Personalísimos
versos para describir una parte de una biografía; la mítica infancia y primera
adolescencia, en un marco duro, gris, terrible, sin esperanza, lóbrego, sin
solución… donde el hambre y las necesidades, la falta de lo más elemental para
sobrevivir marcan a fuego las jornadas del infante, de su entorno, de su
familia, de un padre relativamente ausente. Un mundo terrible, de una pobreza,
en todos los sentidos, espectacular, si el adjetivo sirve para estos casos.
Versos para recuperar una época que la memoria no podrá olvidar; es imposible
soslayar tales privaciones y experiencias.
Destacar,
asimismo, el carácter temático del poemario (El infante de las estrellas), que
le otorga unidad y permite cohesionar los distintos materiales. Donde asistimos,
testigos privilegiados, a la evolución vital de ese dulce infante, a lo largo
de dos períodos separados por treinta años. Y otro rasgo a señalar es el
acierto de Rafael a la hora de titular sus poemas, un don que no está al
alcance de muchos de sus colegas, que no atinan o que prefieren no titular.
Aquí, los encabezados son un aperitivo de lo que nos espera un poco más abajo,
entre líneas y espacios en blanco.
En
este libro tan personal e íntimo, Rafael Alcalá nos regala un puñado de poemas
memorables, donde la dureza se convierte en belleza y deja huellas con versos
muy atinados: “Canturreaba el bolso siniestro de la madre”, “Mi destino me
empuja por la espalda”, “Tengo por fiel amiga la densa soledad”, por solo citar
algunos.
Versos
certeros, muy logrados -siempre medidos: alejandrinos, heptasílabos, pentasílabos…-,
con un ritmo envolvente; a veces, con un misterio difícil de explicar. Y… ¡eso
es poesía! Una belleza macilenta que atrapa al lector en un mundo de imágenes
demoledoras, como ese niño que ni una naranja puede tomar de postre, toda una
definición de una época gris, muy oscura.

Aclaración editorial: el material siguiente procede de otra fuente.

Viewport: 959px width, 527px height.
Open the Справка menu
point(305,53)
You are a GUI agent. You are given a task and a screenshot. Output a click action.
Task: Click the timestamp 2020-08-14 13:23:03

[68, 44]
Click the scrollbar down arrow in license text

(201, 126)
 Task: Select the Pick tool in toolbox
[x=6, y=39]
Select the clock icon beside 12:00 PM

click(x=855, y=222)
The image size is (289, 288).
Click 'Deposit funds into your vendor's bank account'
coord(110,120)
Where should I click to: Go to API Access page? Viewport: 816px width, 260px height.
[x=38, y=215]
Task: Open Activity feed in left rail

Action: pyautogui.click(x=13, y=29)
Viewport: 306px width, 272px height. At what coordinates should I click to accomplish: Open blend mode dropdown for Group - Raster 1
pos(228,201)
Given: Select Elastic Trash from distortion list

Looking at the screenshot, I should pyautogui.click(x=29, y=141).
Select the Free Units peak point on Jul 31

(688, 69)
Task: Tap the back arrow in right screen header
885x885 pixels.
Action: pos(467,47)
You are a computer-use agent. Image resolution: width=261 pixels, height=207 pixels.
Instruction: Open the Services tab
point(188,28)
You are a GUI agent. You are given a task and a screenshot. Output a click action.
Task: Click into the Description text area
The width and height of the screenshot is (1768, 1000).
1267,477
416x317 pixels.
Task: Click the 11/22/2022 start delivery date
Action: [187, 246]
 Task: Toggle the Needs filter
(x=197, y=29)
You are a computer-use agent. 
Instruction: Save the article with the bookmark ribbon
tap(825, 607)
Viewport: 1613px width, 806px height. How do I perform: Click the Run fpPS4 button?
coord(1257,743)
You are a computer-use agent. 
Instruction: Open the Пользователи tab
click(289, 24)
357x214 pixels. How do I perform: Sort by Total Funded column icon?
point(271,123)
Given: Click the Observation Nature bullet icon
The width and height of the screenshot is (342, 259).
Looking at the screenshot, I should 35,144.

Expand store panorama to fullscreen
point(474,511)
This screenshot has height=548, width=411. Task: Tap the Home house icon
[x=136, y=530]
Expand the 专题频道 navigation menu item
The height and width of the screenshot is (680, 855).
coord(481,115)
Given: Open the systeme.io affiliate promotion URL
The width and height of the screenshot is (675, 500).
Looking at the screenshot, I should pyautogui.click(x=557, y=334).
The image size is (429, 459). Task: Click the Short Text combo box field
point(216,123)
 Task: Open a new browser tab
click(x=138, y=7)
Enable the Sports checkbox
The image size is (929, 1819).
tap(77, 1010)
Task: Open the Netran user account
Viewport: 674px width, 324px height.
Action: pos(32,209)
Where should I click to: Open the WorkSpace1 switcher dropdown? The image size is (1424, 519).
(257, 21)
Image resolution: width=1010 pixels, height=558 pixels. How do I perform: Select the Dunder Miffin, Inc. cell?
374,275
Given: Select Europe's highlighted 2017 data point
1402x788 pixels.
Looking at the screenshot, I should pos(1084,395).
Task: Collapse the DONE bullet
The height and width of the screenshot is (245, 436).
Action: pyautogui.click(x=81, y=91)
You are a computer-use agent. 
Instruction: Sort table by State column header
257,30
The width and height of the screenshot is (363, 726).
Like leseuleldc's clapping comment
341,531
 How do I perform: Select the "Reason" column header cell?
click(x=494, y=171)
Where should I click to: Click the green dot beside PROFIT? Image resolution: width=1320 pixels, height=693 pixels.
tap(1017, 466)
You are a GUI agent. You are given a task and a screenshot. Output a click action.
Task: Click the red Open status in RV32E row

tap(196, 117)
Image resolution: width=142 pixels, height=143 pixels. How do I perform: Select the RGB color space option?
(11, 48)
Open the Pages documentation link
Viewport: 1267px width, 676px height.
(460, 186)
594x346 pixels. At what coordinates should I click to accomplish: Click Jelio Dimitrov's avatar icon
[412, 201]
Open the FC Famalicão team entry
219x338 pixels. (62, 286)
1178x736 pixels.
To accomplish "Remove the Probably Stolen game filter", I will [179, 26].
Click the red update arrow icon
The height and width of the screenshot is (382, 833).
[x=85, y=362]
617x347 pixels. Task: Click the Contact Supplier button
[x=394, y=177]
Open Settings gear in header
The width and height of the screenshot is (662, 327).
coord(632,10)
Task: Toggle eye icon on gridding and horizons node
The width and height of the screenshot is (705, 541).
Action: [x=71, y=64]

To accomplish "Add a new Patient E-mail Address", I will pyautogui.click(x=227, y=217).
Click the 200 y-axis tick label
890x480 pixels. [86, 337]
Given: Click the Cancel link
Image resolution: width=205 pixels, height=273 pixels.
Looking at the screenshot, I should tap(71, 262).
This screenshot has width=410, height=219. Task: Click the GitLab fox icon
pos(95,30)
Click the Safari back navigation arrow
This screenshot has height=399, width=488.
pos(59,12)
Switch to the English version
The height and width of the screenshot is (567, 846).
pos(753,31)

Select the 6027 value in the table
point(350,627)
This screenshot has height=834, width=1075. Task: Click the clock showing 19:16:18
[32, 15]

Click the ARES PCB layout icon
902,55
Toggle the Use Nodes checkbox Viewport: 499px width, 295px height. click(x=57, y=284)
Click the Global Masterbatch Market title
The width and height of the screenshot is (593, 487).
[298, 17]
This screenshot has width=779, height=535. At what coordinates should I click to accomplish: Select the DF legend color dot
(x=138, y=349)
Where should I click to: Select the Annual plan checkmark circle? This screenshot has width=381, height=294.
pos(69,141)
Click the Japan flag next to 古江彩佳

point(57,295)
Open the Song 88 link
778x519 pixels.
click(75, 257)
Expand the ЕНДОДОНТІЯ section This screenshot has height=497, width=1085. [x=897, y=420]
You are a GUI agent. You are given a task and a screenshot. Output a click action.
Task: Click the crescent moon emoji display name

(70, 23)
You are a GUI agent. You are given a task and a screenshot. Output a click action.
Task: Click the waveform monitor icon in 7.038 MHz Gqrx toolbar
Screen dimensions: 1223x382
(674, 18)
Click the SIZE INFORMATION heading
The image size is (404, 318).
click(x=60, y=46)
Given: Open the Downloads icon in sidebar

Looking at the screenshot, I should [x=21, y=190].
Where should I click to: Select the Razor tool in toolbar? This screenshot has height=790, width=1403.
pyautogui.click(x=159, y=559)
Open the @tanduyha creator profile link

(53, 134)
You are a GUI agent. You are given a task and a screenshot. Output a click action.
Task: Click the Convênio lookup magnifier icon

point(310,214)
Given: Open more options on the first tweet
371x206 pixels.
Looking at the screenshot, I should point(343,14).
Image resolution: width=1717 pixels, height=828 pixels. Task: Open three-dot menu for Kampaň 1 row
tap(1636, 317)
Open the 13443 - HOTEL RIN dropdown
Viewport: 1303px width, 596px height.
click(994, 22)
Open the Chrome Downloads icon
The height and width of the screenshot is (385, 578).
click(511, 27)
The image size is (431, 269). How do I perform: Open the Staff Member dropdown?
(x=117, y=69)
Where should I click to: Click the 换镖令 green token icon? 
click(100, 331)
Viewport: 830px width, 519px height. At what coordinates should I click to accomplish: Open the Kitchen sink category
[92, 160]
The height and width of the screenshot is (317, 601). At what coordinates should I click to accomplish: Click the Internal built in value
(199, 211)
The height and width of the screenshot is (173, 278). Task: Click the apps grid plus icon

Con un punto costumbrista que acentúa
el contraste poético pero también narrativo de los veintiocho poemas que
conforman el testamento vital de su autor.
Veintiocho
poemas como treinta heridas que el tiempo no ha sanado ni sanará, para eso
sirve escribir, para compartir con los demás la dudosa hermosura de un tiempo
que no volverá, de unas experiencias que forjarán la sensibilidad de ese crío
empeñado en jugar con las estrellas, de ese zagal que no entiende la violencia
del entorno, su gratuidad y sinsentido, de ese niño que desea estar al amparo
de su madre, la misma que le fríe con mucho cariño los puñados de boquerones,
tan baratos que, para muchos de su generación, forman parte de la memoria
gastronómica y sentimental. Como ese puchero con pringá que, gracias al giro
semanal, siempre tan exiguo, dura tres jornadas en una mesa siempre tan parca,
tan minimalista, tan elemental.
Una
vez más, Rafael Alcalá consigue tejer una telaraña poética y sentimental que
atrapa al lector, que sufre y goza al mismo tiempo con un mundo terrible, una
infancia sin infancia, donde el mejor juguete, y el más barato y a mano, era la
fértil imaginación, que servía para huir a mundos no contaminados por la humana
miseria.
Manuel Varo. Reseña a El infante de las estrellas de Rafael Alcalá
La necesidad e importancia del regazo.Y si no está hay que inventarlo.